1st anniversary of Afghan crisis

August 5, 2022
The first leg of a Wahid’s 13 hour walk with his family of six to the airport wall where they searched for Polish troops.

One year ago this week I started receiving emails from panicked Afghans about the Taliban takeover. Rahmat emailed with fear that he was going to be trapped in the Taliban stronghold of Kandahar where he was currently working. He also asked if I knew anything more about the new US program to evacuate Afghans who had worked with US media organizations and NGOs. I immediately started researching it. That began a months long night and day effort to submit Priority 2 referrals for 22 people who had worked with CSFilm, and their families. As the US government demonstrated its limited response to the crisis, I turned to researching other options to get these families onto planes out of Afghanistan. 

Night after night (daytime in Afghanistan) I used real-time on-the-ground intelligence information provided by vets and other organizations also working to evacuate people, to try and help guide families around the violent Taliban checkpoints, through the crushing crowds to the 20’ high walls of cement and barbed wire. There they were directed to pinpoint locations where they were supposed to make signals to soldiers, such as waiving red scarves or their hands with the letter P written large on the palm. The soldiers were supposed to see the signals, come out from the airport gates, and escort the individuals inside. It seldom worked, but repeated attempts were made even as the families witnessed the horrors of friends shot point blank at Taliban checkpoints and as they stumbled over the injured and trampled infants.

**Available data**.
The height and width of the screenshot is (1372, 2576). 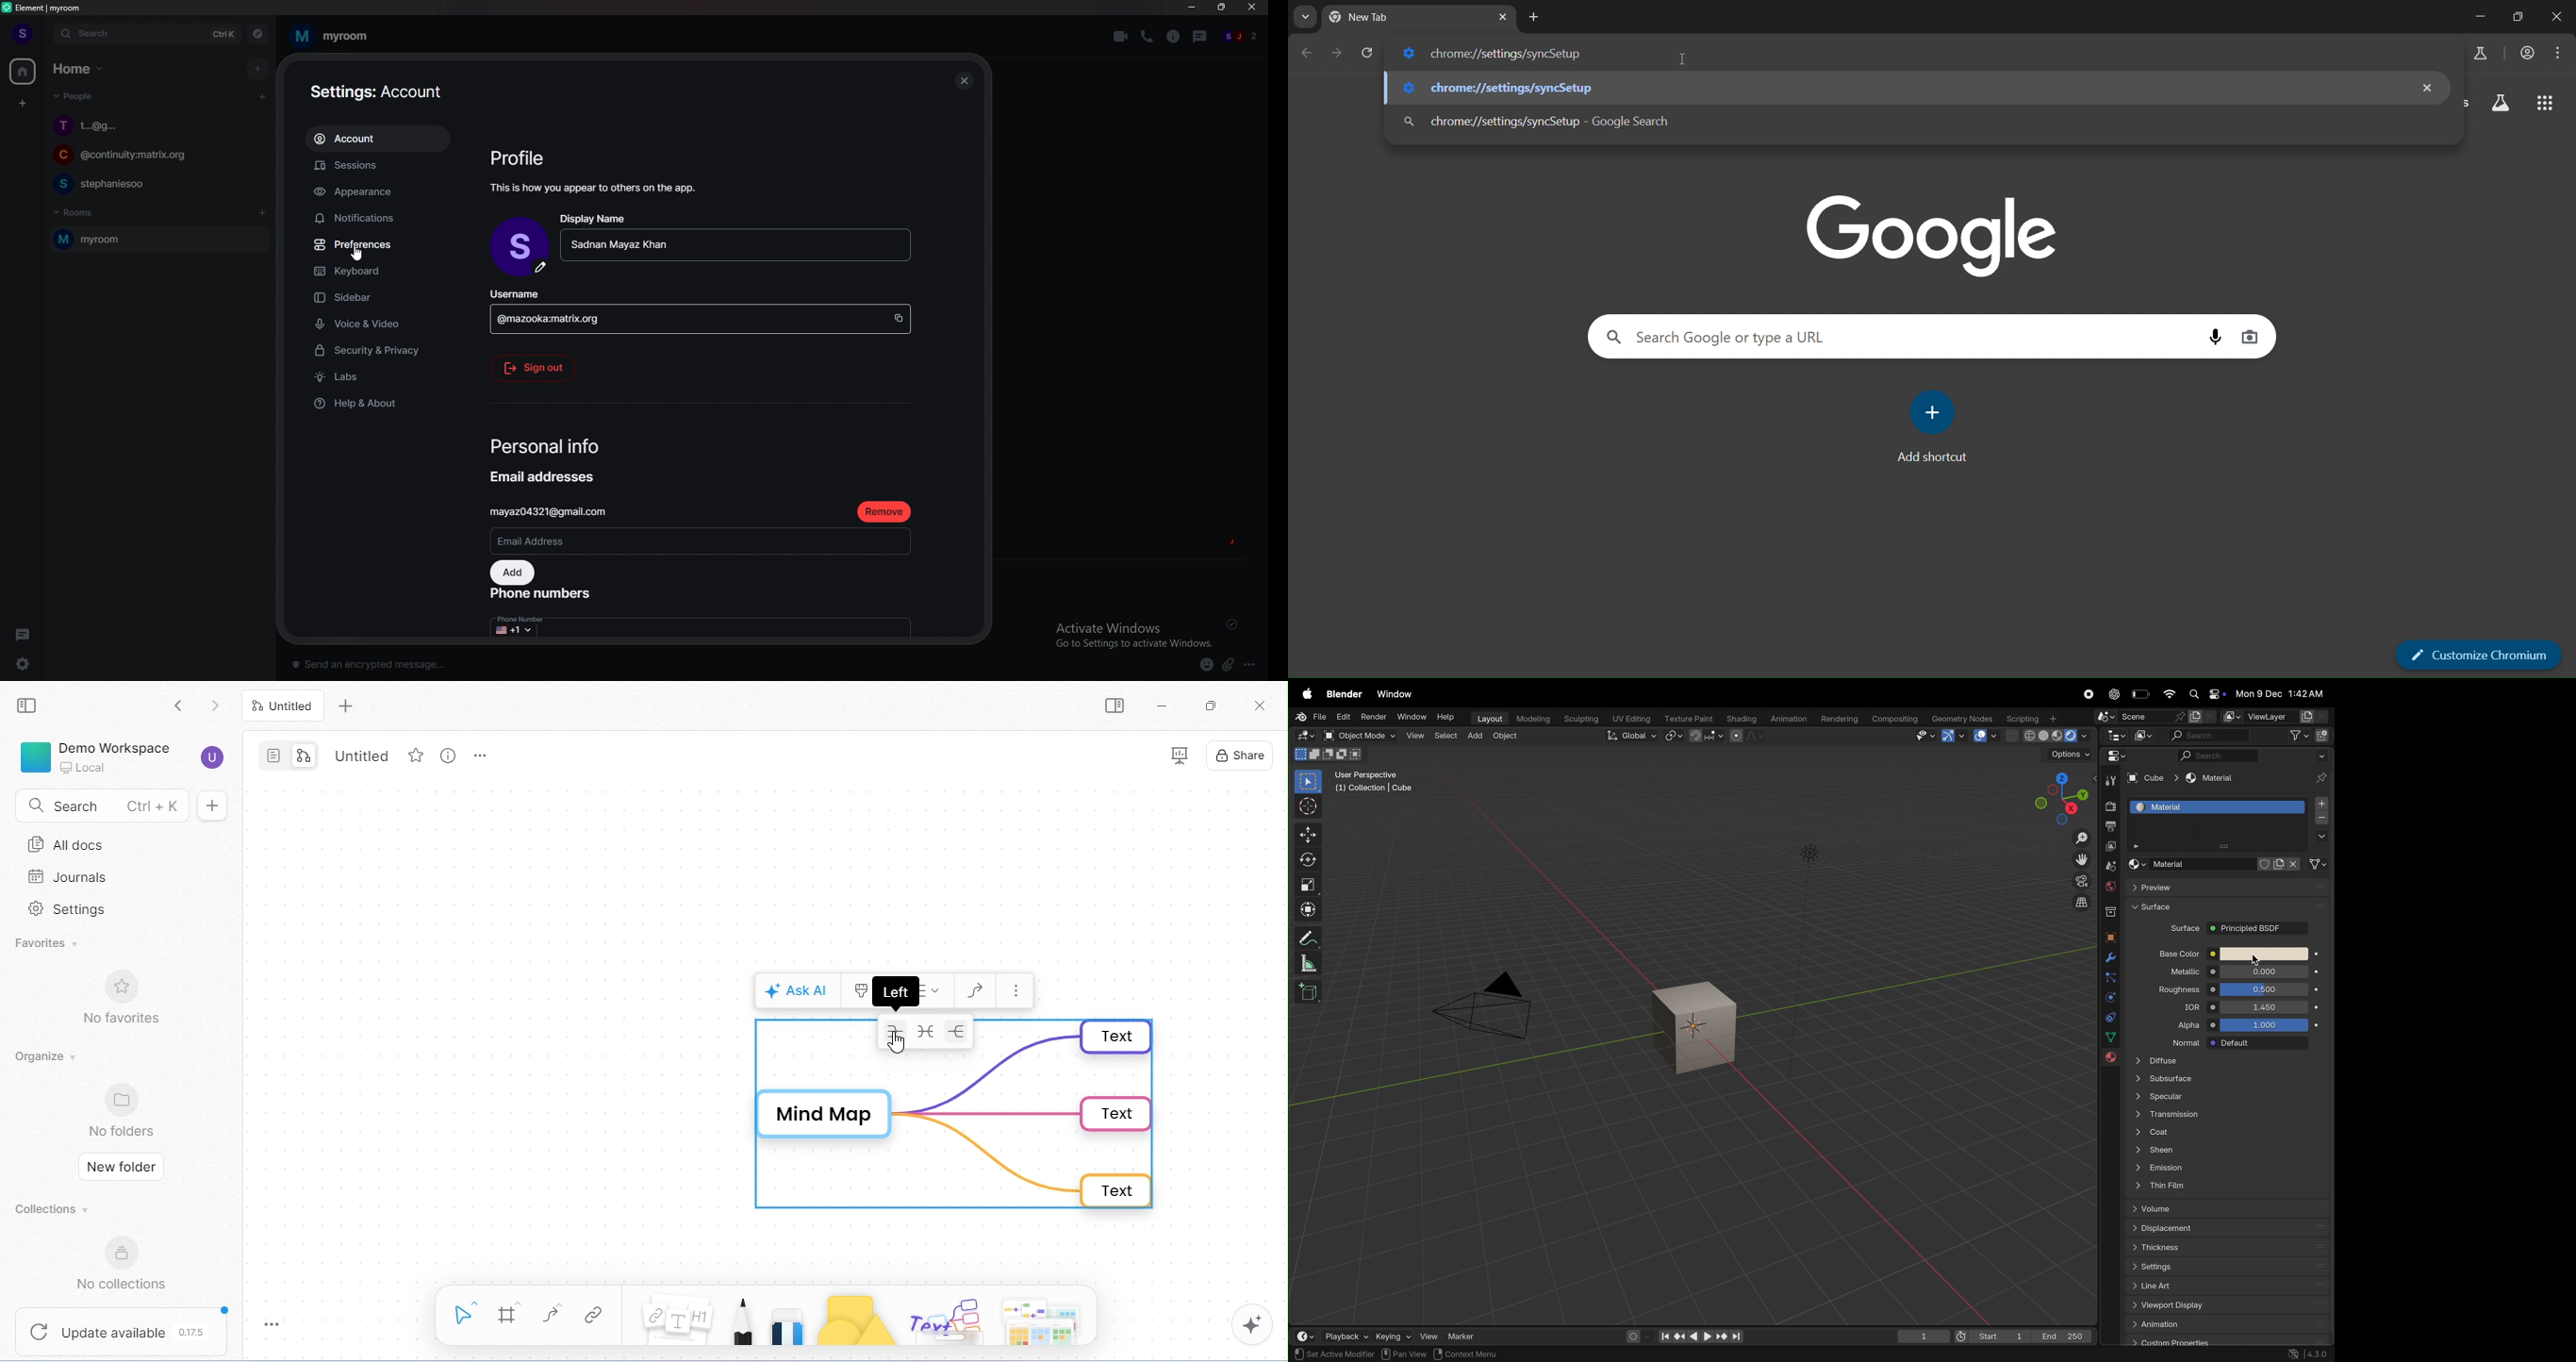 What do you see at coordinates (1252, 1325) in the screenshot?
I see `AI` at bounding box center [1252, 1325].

**Stated goal A**.
Repeat the Afghan evacuation post word for word, starting with "One year ago" and going on through "out of Afghanistan.".
**Stated goal B**.
According to the Afghan evacuation post, for how many people who had worked with CSFilm did the author submit Priority 2 referrals?
**Stated goal C**.
Extend the Afghan evacuation post with the next part, picking up after its last sentence.
The lines have nothing to do with the Afghan evacuation post.

**Reply A**.
One year ago this week I started receiving emails from panicked Afghans about the Taliban takeover. Rahmat emailed with fear that he was going to be trapped in the Taliban stronghold of Kandahar where he was currently working. He also asked if I knew anything more about the new US program to evacuate Afghans who had worked with US media organizations and NGOs. I immediately started researching it. That began a months long night and day effort to submit Priority 2 referrals for 22 people who had worked with CSFilm, and their families. As the US government demonstrated its limited response to the crisis, I turned to researching other options to get these families onto planes out of Afghanistan.

**Reply B**.
22 people, along with their families.

**Reply C**.
Of the 22 families that we tried to help, six families got onto planes in the chaotic weeks of August 2021. Those families were assisted by Polish military and consular personnel, in coordination with CSFilm, to get into the Kabul airport.

Filmmakers Reza Sahel, (Searching for a Path) and Wahid Zaman (Knocking on Times Door) and editor Rahmat Zafari (Treasure Trove and Searching for a Path)were flown with their families to Poland. They were quarantined in camps and then moved by train to Germany. Jafar Ebrahimi, Assistant Project Coordinator, was helped into the airport by Polish troops but got on a plane to Italy where his wife had family. Aqeela Rezai, maker of The Road Above, was evacuated by the French government but is seeking asylum in the US through the Priority 2 Referral submitted by CSFilm.

After eight months of waiting in limbo, four of these families have finally been interviewed by the US Resettlement Support Center about their eligibility to be granted asylum through the Priority 2 referrals. The administrative process will likely take at least a year more with no certainty about the outcome.  These families are receiving basic financial assistance from their host country.

Project Coordinator Basir Bita, and his family of three, tried multiple times in August to get into the Kabul airport. In the following weeks he was assisted by CSFilm and a Canadian employer to travel under the cover of night from Kabul to Herat. After several failed attempts to get past Taliban checkpoints and enter the Herat airport he and his family finally got on a plane to Pakistan. He survived harsh conditions in Pakistan until the Canadian government agreed to offer him asylum and moved his family to Canada. He and his family are now building new lives in Vancouver. 

Of the 16 families left behind in Afghanistan in August, two paid to be smuggled into Iran and two got across the border into Pakistan. It is difficult to be Afghan in either country. Filmmaker Qasem (Death to the Camera) and journalist Ayat are trying to survive under-the-radar in Iran. Qasem is with his eight- year-old daughter and elderly mother. Ayat is with his parents, wife and two children, one of whom was born in Iran. There is no way for them to process their Priority 2 referrals for US asylum from Iran and there is no neighboring country that it is safe for them to move to. They are in a dead-end situation that we keep working to find a way out of.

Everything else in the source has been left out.